Daily Dose Of Jazz…
Lurlean Hunter was born in Clarksdale, Mississippi on December 1, 1919 and was taken to Chicago, Illinois when she was two months old. She attended Englewood High School in Chicago.
Her first paid singing performance came when she appeared with Red Saunders and his orchestra at Club DeLisa on Chicago’s South Side. Hunter was signed by Discovery Records in 1950 and subsequently was a featured performer with George Shearing and his quintet at Birdland in New York City.
In 1951 Lurlean was among a group of rising young stars of jazz, that were presented at the Streamliner night club in Chicago. She performed at the Cloister Inn, where an initial four-week booking turned into a 2.5-year stay. She went on to work in New York and Ottawa, Ontario, Canada.

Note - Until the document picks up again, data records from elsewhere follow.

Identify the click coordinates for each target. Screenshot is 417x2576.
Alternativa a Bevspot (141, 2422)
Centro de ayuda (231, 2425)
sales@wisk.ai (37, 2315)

Leaving Discovery, she began recording for Atlantic Records in 1961, with Blue and Sentimental as her first album for that label. She later recorded for RCA Victor. By 1963, Hunter became the first Black performer hired by WBBM radio in Chicago. After a successful on-air audition, she became a member of the staff of the all-live Music Wagon Show. Five years later the National Educational Television jazz broadcast featured her, accompanied by the Vernel Fournier Trio.
In 1958, she sued RCA Record Division after it used her image and her name on the cover of its, not her Lonesome Gal record album. The suit alleged “unfair competition, infringement of trade name, unfair business practices, unjust enrichment and invasion of the right of privacy.” Though the court acknowledged that the album contained the song “Lonesome Gal”, and that the use of one song’s title for an album’s title was common practice in the recording industry, it ruled in Hunter’s favor on the basis that she was the first person to “adopt and establish the name Lonesome Gal as a personality” and that name was exclusively associated with her. Damages of $22,500 were awarded to Hunter, and the company was ordered to destroy all material containing Hunter’s likeness in conjunction with “Lonesome Gal”.
Vocalist Lurlean Hunter, who was a contralto and made commercials for products such as peas and telephone directories, transitioned on March 11, 1983 in Kalamazoo, Michigan.